Introduction


  • Understanding your data is key.
  • Data is typically partitioned into training and test sets.
  • Setting random states helps to promote reproducibility.

Decision trees


  • Decision trees are intuitive models that can be used for prediction and regression.
  • Gini impurity is a measure of “impurity”. The higher the value, the bigger the mix of classes.
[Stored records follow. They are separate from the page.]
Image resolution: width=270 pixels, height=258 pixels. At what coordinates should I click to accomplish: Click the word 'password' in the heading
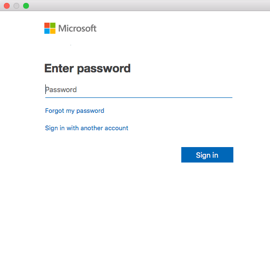(x=104, y=69)
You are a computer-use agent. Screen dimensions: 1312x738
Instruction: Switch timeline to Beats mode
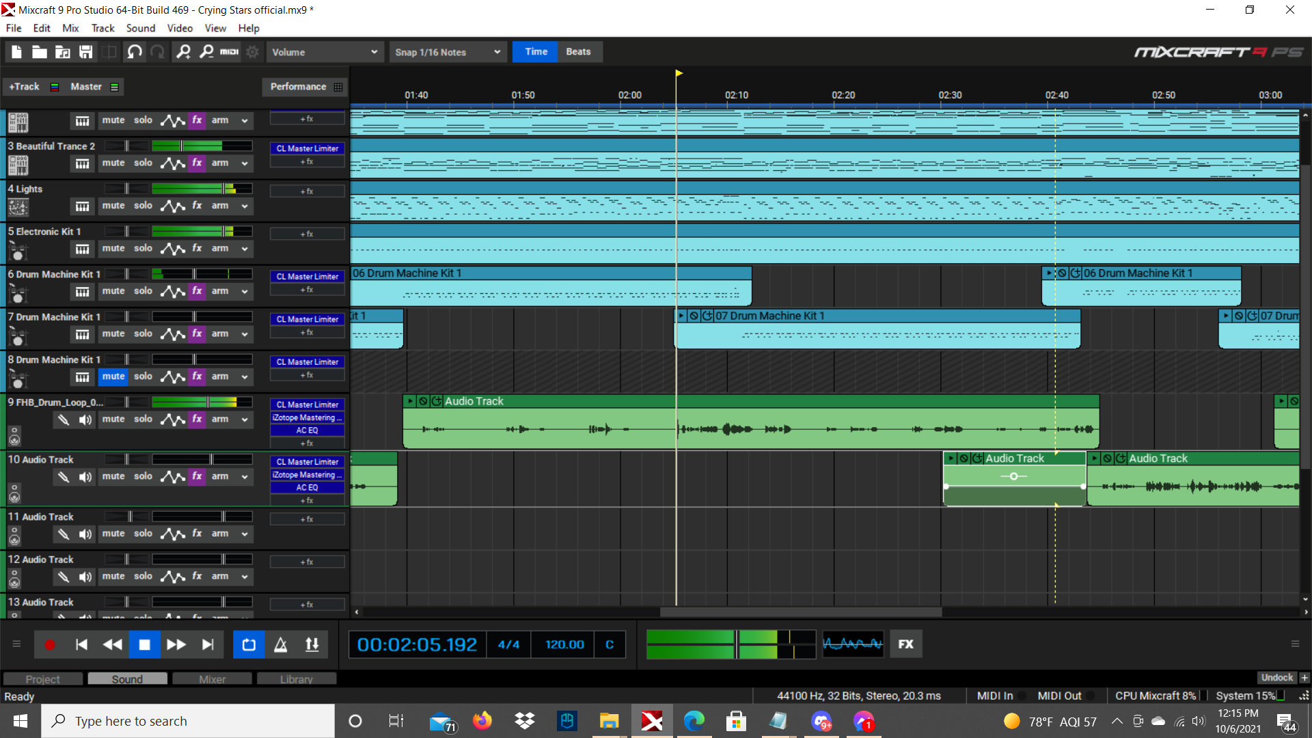pos(578,52)
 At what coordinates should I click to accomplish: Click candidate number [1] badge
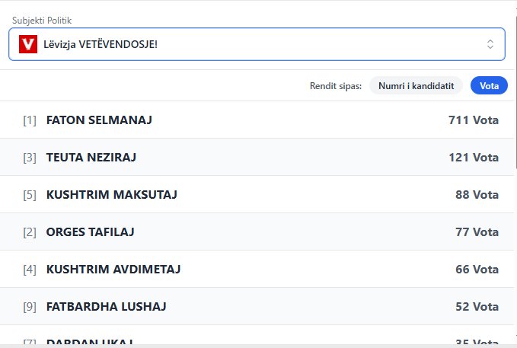(x=30, y=120)
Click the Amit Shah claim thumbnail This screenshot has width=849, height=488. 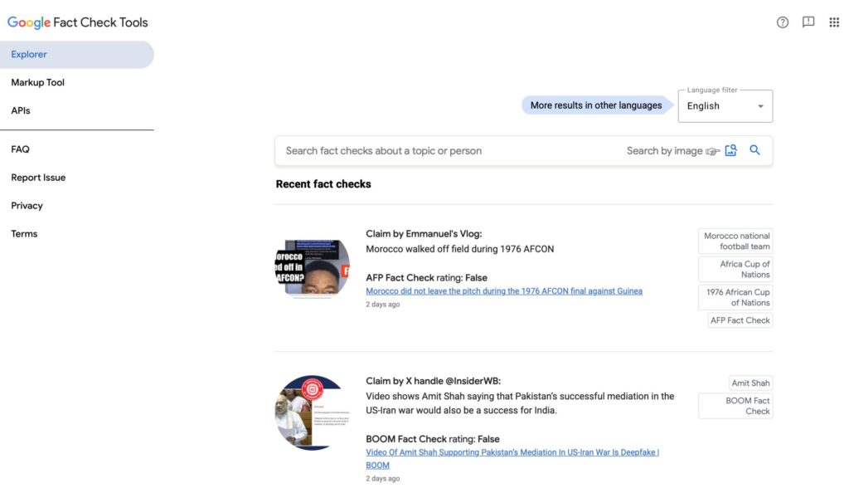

A 50/50 split of two classes would result in an index of 0.5.
  • Greedy algorithms take the optimal decision at a single point, without considering the larger problem as a whole.

Variance


  • Overfitting is a problem that occurs when our algorithm is too closely aligned to our training data.
  • Models that are overfitted may not generalise well to “unseen” data.
  • Pruning is one approach for helping to prevent overfitting.
  • By combining many of instances of “high variance” classifiers, we can end up with a single classifier with low variance.

Boosting


  • An algorithm that performs somewhat poorly at a task - such as simple decision tree - is sometimes referred to as a “weak learner”.
  • With boosting, we create a combination of many weak learners to form a single “strong” learner.

Bagging


  • “Bagging” is short name for bootstrap aggregation.
  • Bootstrapping is a data resampling technique.
  • Bagging is another method for combining multiple weak learners to create a strong learner.

Random forest


  • With Random Forest models, we resample data and use subsets of features.
  • Random Forest are powerful predictive models.

Gradient boosting


  • As a “boosting” method, gradient boosting involves iteratively building trees, aiming to improve upon misclassifications of the previous tree.
  • Gradient boosting also borrows the concept of sub-sampling the variables (just like Random Forests), which can help to prevent overfitting.
  • The performance gains come at the cost of interpretability.

Performance


  • There is a large performance gap between different types of tree.
  • Boosted models typically perform strongly.